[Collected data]
- - - - - - -

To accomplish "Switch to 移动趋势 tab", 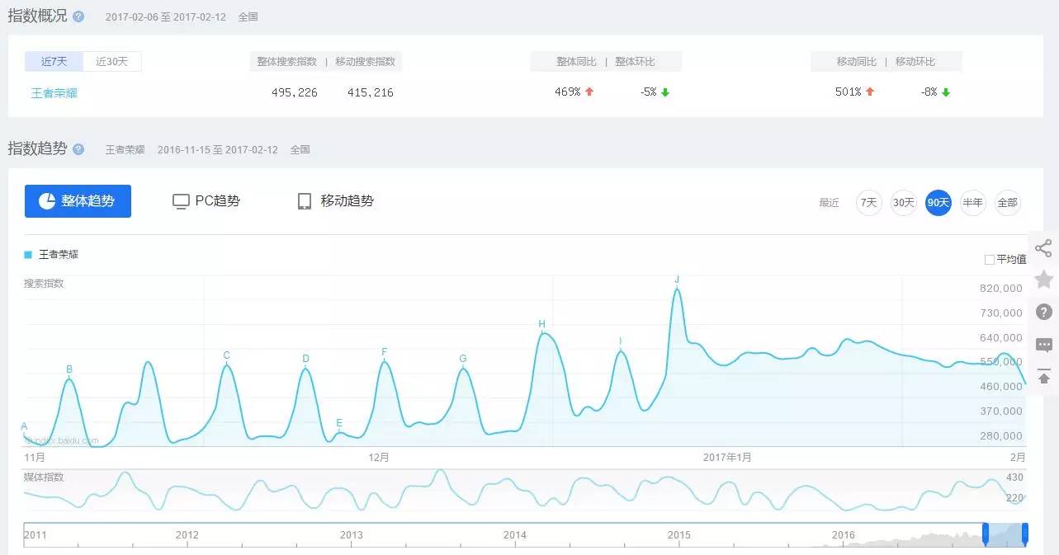I will coord(335,200).
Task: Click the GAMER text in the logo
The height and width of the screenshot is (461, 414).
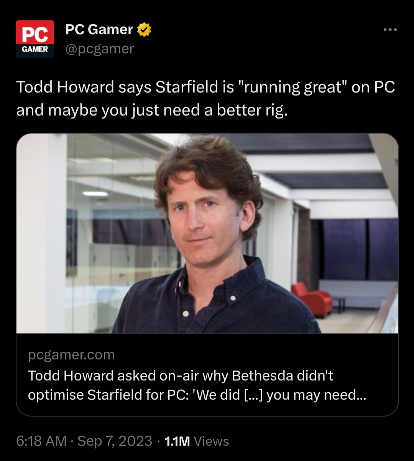Action: (x=35, y=50)
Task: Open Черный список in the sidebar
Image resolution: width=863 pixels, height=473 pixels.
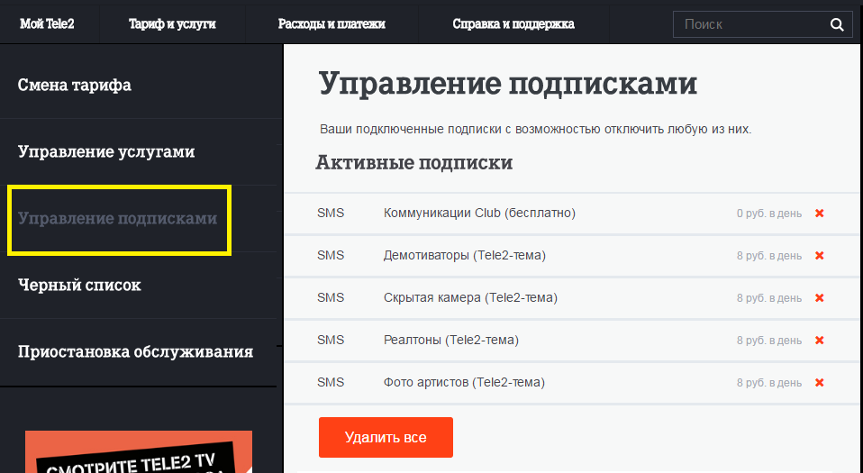Action: coord(79,286)
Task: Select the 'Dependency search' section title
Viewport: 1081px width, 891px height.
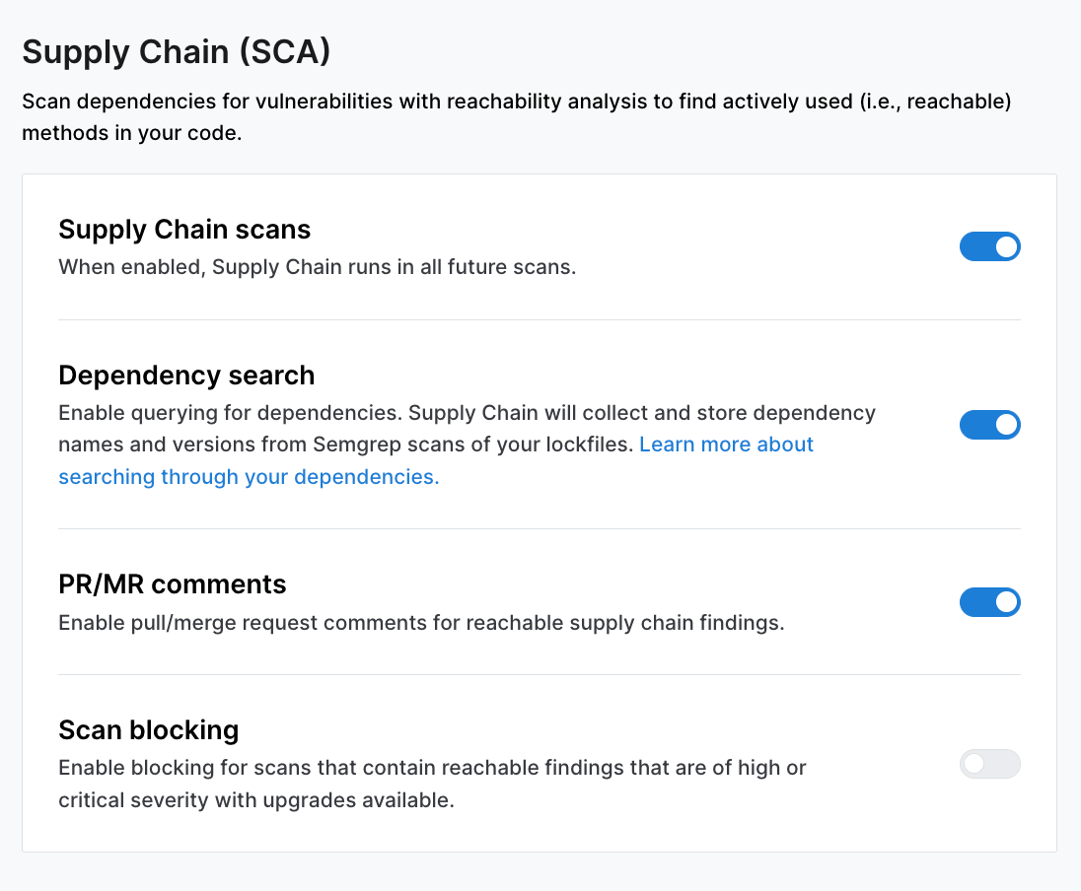Action: (x=186, y=376)
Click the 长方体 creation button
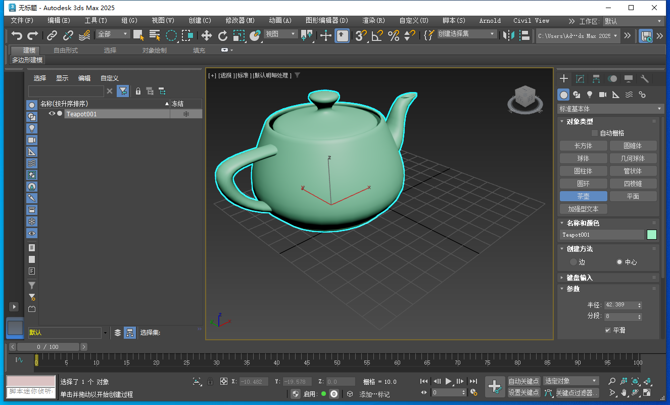This screenshot has height=405, width=670. (x=583, y=145)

- - - - - - -

→ What is being asked
Wherever a line of the entries holds the string "Task", copy that line.

→ Your solution
Task: Click the GAMER text in the logo
Task: Open Черный список in the sidebar
Task: Select the 'Dependency search' section title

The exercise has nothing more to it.